Après l’islamophobie,
l’homophobie, la transphobie, la xénophobie, la voilophobie, les frelons
asiatiques et Paris-plage, voici une nouvelle entrée du grand dictionnaire de
la phobologie et une nouvelle calamité s’abattant sur nous à la faveur de l’été :
l’orgasmophobie.
Remarqué au dernier
festival de Cannes avec son film Love, Gaspard Noé a vu ce qu’il
qualifie lui-même de « mélodrame pornographique » frappé d’une
interdiction aux moins de dix-huit ans. Arrière, messieurs les censeurs !
Aussitôt acté, le passage de l’interdiction de moins de seize ans à moins de
dix-huit ans, résultant d’un dépôt de référé par une association catholique, a
ému les bonnes âmes, révoltées par ce triomphe du fascisme moral. Même la
ministre de la culture, Fleur Pellerin, est montée au créneau pour défendre la
levrette en 3D pour tous tandis que Bernard Andrieu, autoproclamé philosophe des
corps défendus, s’est fendu au cours de ce mois d’août d’une tribune
dans Libération dénonçant « l’orgasmophobie » de la
magistrature, des élites, de la société, bref de la France rance et moisie dont
le conservatisme nous rappelle les heures les plus sombres…etc…etc…etc
Résumons (si vous avez
manqué le début). Le héros de Love s’appelle Murphy, comme dans la loi
du même nom et comme dans Robocop. Cependant, au lieu des emmerdes, lui
collectionne les gonzesses et il dégaine par ailleurs plus vite encore que le
cyborg du film de Paul Verhoeven. Mais voilà, la vieillesse, ça vous tombe
dessus sans crier gare. Un jour vous êtes au sommet, turgescent et triomphant,
régnant sur les corps et les sens et le lendemain, paf, ça y est, c’est bobonne
et la marmaille, vous êtes foutus, fini la brouette thaïlandaise, l’étreinte du
panda, la position de l’artilleur, adieu la vie, adieu l’amour, adieu toutes
les femmes. Murphy se réveille donc un jour entouré de sa femme et de son
enfant de trois ans, la déprime totale quoi. Il reçoit sur son répondeur un
message de la mère de son ex-copine Electra qui lui demande, très inquiète,
s’il n’a pas eu de nouvelles de sa fille disparue depuis un moment, sans doute
partie rendre visite à sa mère grand avec son petit panier. Le coup de fil
plonge Murphy dans une sorte de réminiscence érotique au cours de laquelle il
se rappelle ses frasques passées. Raah c’est vrai qu’elle était pas mal la
petite Electra…Rooh et puis quelle santé…Elle avait pas froid aux yeux la gamine…Et
d’ailleurs ce plan à trois…rahlala…Voilà donc pour le synopsis, et tout ça en
3D parce que si James Cameron l’a fait avec Avatar et Alexandre Aja avec
Piranha, il n’y a pas de raison que Gaspard Noé ne participe pas lui
aussi à la révolution du cinéma et tant qu’à faire à la prochaine révolution
culturelle.

(EXERCICE PROPOSÉ 1) Recopiez les lignes des relevés, de celle qui contient « Back to Top ↑ (859, 1114) » jusqu'à celle qui contient « kasino (726, 25) » incluse, en conservant le texte de chaque ligne. Multipliez par 0,85 chaque coordonnée des réponses et arrondissez à l'entier le plus proche, les demi-unités vers le haut.

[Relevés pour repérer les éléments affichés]
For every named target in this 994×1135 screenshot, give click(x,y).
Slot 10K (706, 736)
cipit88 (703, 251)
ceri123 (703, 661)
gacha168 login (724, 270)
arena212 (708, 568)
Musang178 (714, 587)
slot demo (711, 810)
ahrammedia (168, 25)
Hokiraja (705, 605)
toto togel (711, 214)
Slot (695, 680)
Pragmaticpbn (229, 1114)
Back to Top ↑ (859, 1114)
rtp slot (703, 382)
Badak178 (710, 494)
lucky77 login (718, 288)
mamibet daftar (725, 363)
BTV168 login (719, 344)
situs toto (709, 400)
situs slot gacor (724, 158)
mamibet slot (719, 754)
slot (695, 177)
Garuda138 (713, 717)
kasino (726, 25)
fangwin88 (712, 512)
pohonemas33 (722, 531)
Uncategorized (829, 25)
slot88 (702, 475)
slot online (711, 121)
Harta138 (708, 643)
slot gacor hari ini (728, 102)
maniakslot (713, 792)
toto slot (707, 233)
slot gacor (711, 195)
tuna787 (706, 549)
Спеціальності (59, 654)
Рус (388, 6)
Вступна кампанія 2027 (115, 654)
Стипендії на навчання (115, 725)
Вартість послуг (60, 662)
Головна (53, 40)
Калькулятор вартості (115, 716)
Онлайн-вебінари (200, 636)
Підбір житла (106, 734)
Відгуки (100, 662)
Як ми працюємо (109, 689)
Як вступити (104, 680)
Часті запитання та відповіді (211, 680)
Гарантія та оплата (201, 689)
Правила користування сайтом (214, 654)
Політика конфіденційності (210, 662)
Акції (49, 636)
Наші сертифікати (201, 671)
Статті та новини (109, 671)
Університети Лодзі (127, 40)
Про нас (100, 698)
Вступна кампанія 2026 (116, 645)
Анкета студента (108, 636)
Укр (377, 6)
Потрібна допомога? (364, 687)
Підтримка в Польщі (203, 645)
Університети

(EXERCICE PROPOSÉ 2) Rédigez la suite de l'extrait sur le film Love de Gaspard Noé à partir de l'endroit où il s'arrête.

(RÉPONSE 1)
Back to Top ↑ (730, 947)
rtp slot (598, 325)
Badak178 (604, 420)
lucky77 login (610, 245)
mamibet daftar (616, 309)
BTV168 login (611, 292)
situs toto (603, 340)
situs slot gacor (615, 134)
mamibet slot (611, 641)
slot (591, 150)
Garuda138 (606, 609)
kasino (617, 21)

(RÉPONSE 2)
Je confierai ici
honnêtement au lecteur que je n’ai pas encore vu Love. Cependant, j’ai
déjà pu avoir une idée de la subtilité et du sens de la nuance dont est capable
de faire preuve Gaspard Noé en regardant Seul contre tous et Irréversible.
Il y a quelques jours, j’ai appris que la fédération de Russie organisait, à
côté de Moscou, un biathlon
de chars d’assaut. Je ne sais pas exactement en quoi consiste cette
nouvelle discipline sportive mais quand je pense au cinéma de Gaspard Noé, c’est
l’élément de comparaison qui me vient immédiatement à l’esprit.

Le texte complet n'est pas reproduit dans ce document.